One editor even succeeded in getting himself fired by getting into a fight with a pimp over payment of a prostitute. Needless to say all of the players in these various tawdry scenes were married but I assume the recipient of the butt plug was the man who made the firing decision.
This brings me back to the issue that is occupying my mind about how graphic sex scenes should be before they become the equivalent of the narratives of the soft core porn magazines that were so in demand when I was a teenager. Let's just say we didn't pay much attention to the words.
Still some novelists have gone for the graphic. When I think visceral, I think JG Ballard. Personally I find the sort of terms a gynecologist might use to be a turn off in literature. Who wants to read about vulvas and scrotum?
On the other end of the spectrum there were those trashy bodice rippers with their flowery language that one's grandmother read back in the day. "He caressed her womanly curves" etc.
I turned to help to a website on 10 Amazingly Written Sex Scenes for some help. Some of these are rather raunchy and not appropriate for a blog without the adult filter on it. I was interested to see On Chesil Beach by the incomparable Ian McEwan on this list, not least because this novel is on my bed side table but I haven't got far into it. It's actually about a newly married couple who have sexual issues.
The novel builds up to a crescendo. Yes I deliberately avoided the word 'climax.'
"Had she pulled on the wrong thing? Had she gripped too tight? He gave out a wail, a complicated series of agonised, rising vowels, the sort of sound she had heard once in a comedy film when a waiter, weaving this way and that, appeared to be about to drop a pile of towering soup plates."
Clearly it doesn't get hotter than a pile of towering soup plates. And then there's DH Lawrence - the author who shocked polite society and whose novel Lady Chatterley's Lover was banned in the early 20th Century, but doesn't seem so risque now.
"With a queer obedience, she lay down on the blanket. Then she felt the soft, groping, helplessly desirous hand touching her body, feeling for her face. The hand stroked her face softly, softly, with infinite soothing and assurance, and at last there was the soft touch of a kiss on her cheek."
In the end I decided to just write it and go with the flow. Here's the prelude to naughtiness.
The conversation took an
unexpected turn when she started stroking his hand. “Let’s not have our first
matrimonial before we’ve even got to know each other. You do want to know me
better, don’t you?”
Matthews decided against reminding
her it was not their first matrimonial even though he had a reporter’s instinct
to correct. “Yes Penny,” he said hesitantly.

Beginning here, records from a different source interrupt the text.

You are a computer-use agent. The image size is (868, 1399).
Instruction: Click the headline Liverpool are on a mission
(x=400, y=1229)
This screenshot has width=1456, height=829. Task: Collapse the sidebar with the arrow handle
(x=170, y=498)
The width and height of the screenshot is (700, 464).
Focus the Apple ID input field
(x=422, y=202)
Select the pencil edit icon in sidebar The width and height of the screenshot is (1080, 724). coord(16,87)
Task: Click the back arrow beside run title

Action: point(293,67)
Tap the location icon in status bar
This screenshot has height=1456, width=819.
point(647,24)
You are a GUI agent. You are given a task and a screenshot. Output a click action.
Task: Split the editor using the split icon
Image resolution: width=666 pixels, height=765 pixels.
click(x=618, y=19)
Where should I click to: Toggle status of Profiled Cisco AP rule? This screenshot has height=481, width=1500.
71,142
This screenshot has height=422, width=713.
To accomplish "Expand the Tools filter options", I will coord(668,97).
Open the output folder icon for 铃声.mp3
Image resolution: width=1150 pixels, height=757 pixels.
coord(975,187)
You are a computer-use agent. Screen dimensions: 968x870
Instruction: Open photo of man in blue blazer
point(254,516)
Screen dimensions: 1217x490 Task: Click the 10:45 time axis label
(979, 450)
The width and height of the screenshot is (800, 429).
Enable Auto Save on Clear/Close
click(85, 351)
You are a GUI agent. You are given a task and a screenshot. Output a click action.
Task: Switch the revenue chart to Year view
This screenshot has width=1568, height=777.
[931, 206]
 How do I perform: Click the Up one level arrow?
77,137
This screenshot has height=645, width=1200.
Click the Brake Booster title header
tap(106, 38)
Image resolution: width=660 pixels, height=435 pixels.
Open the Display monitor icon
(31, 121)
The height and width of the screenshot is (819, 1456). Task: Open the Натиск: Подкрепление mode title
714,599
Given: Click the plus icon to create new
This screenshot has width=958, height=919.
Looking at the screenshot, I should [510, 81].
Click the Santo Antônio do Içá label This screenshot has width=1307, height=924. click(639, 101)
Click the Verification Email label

“God Charles. I really have pissed
you off haven’t I? I need to make it up to you. Let’s get out of this dive and
go for a ride.”
“It’s getting late.”
“Oh go to bed at 9 do you?”
Soon they were back in the BMW,
Matthews feeling a soft fuzziness from the wine he had drank to soak out
Penny’s performance. The high towers of the docklands, the gas holders and
gaunt cylinders flitted by. Finally Penny pulled hard right and they went
through a hole in the fence and into a rubble strewn yard behind a ghastly
concrete warehouse that was rotting away.
“God Penny. Where are you taking
me? This looks like a perfect place for a murder.”
“I know. Grim isn’t it?” she said,
barely concealing her elation. “Dad owned this place 20 years ago. It was a
slaughter house but he got out of the killing business. You were right.”
Matthews made out some crumbling
metal cattle pens and a vague sad image of the lumbering beasts going to their
deaths appeared in his mind. Matthews
had toyed with vegetarianism. Places like this were the reason why. He looked into Penny’s eyes, wide, possum-like and comprehending in the dark.
“I don’t like meat either. I urged
Daddy to drop that side of his business and he did. I wouldn’t mind yours,
though.”
He turned to her and she had
collapsed her seat. Her skirt had been pulled half way up her pale backside and
she was tugging on her panties.
“Come on Charles. When did you
last get some action with that zipper?”
“I do OK,” he said, realizing to
his chagrin it was probably at least a year.